### Work request
What is needed is an exact copy of all the records, written out in full.

(Stored items)
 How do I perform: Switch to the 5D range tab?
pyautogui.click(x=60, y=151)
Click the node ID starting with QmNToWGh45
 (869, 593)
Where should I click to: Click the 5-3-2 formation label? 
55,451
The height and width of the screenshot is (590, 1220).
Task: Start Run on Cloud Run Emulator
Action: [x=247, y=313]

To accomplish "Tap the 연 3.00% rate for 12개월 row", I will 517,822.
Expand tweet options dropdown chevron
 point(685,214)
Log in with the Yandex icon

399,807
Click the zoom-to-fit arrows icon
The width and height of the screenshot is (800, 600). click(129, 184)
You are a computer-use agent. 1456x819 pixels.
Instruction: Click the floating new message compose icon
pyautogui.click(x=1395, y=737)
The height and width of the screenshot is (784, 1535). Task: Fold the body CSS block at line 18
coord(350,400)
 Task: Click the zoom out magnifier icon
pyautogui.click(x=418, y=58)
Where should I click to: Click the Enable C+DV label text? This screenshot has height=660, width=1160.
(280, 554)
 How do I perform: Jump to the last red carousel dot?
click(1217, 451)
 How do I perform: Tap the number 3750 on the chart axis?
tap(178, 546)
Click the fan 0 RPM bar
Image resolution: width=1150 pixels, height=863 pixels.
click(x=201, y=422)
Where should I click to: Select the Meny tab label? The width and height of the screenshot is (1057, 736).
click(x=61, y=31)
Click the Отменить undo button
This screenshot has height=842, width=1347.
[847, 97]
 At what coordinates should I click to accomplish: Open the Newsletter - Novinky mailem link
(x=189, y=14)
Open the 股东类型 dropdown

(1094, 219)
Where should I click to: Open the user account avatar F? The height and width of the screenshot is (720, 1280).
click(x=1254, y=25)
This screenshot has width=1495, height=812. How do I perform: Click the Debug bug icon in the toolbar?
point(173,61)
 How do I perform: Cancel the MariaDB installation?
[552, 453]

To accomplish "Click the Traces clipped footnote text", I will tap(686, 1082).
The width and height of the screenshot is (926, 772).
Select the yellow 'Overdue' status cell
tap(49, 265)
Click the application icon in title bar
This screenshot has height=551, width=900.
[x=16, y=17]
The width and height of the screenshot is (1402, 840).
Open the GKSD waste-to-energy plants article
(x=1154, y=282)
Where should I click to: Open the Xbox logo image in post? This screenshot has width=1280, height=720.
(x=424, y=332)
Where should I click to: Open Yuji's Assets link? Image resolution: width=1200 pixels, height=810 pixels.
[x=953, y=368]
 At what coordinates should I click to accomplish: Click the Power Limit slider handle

### Answer to the problem
 How do I perform: Switch to the 5D range tab?
pyautogui.click(x=60, y=151)
Click the node ID starting with QmNToWGh45
 (869, 593)
Where should I click to: Click the 5-3-2 formation label? 
55,451
The height and width of the screenshot is (590, 1220).
Task: Start Run on Cloud Run Emulator
Action: [x=247, y=313]

To accomplish "Tap the 연 3.00% rate for 12개월 row", I will 517,822.
Expand tweet options dropdown chevron
 point(685,214)
Log in with the Yandex icon

399,807
Click the zoom-to-fit arrows icon
The width and height of the screenshot is (800, 600). click(129, 184)
You are a computer-use agent. 1456x819 pixels.
Instruction: Click the floating new message compose icon
pyautogui.click(x=1395, y=737)
The height and width of the screenshot is (784, 1535). Task: Fold the body CSS block at line 18
coord(350,400)
 Task: Click the zoom out magnifier icon
pyautogui.click(x=418, y=58)
Where should I click to: Click the Enable C+DV label text? This screenshot has height=660, width=1160.
(280, 554)
 How do I perform: Jump to the last red carousel dot?
click(1217, 451)
 How do I perform: Tap the number 3750 on the chart axis?
tap(178, 546)
Click the fan 0 RPM bar
Image resolution: width=1150 pixels, height=863 pixels.
click(x=201, y=422)
Where should I click to: Select the Meny tab label? The width and height of the screenshot is (1057, 736).
click(x=61, y=31)
Click the Отменить undo button
This screenshot has height=842, width=1347.
[847, 97]
 At what coordinates should I click to accomplish: Open the Newsletter - Novinky mailem link
(x=189, y=14)
Open the 股东类型 dropdown

(1094, 219)
Where should I click to: Open the user account avatar F? The height and width of the screenshot is (720, 1280).
click(x=1254, y=25)
This screenshot has width=1495, height=812. How do I perform: Click the Debug bug icon in the toolbar?
point(173,61)
 How do I perform: Cancel the MariaDB installation?
[552, 453]

To accomplish "Click the Traces clipped footnote text", I will tap(686, 1082).
The width and height of the screenshot is (926, 772).
Select the yellow 'Overdue' status cell
tap(49, 265)
Click the application icon in title bar
This screenshot has height=551, width=900.
[x=16, y=17]
The width and height of the screenshot is (1402, 840).
Open the GKSD waste-to-energy plants article
(x=1154, y=282)
Where should I click to: Open the Xbox logo image in post? This screenshot has width=1280, height=720.
(x=424, y=332)
Where should I click to: Open Yuji's Assets link? Image resolution: width=1200 pixels, height=810 pixels.
[x=953, y=368]
 At what coordinates should I click to accomplish: Click the Power Limit slider handle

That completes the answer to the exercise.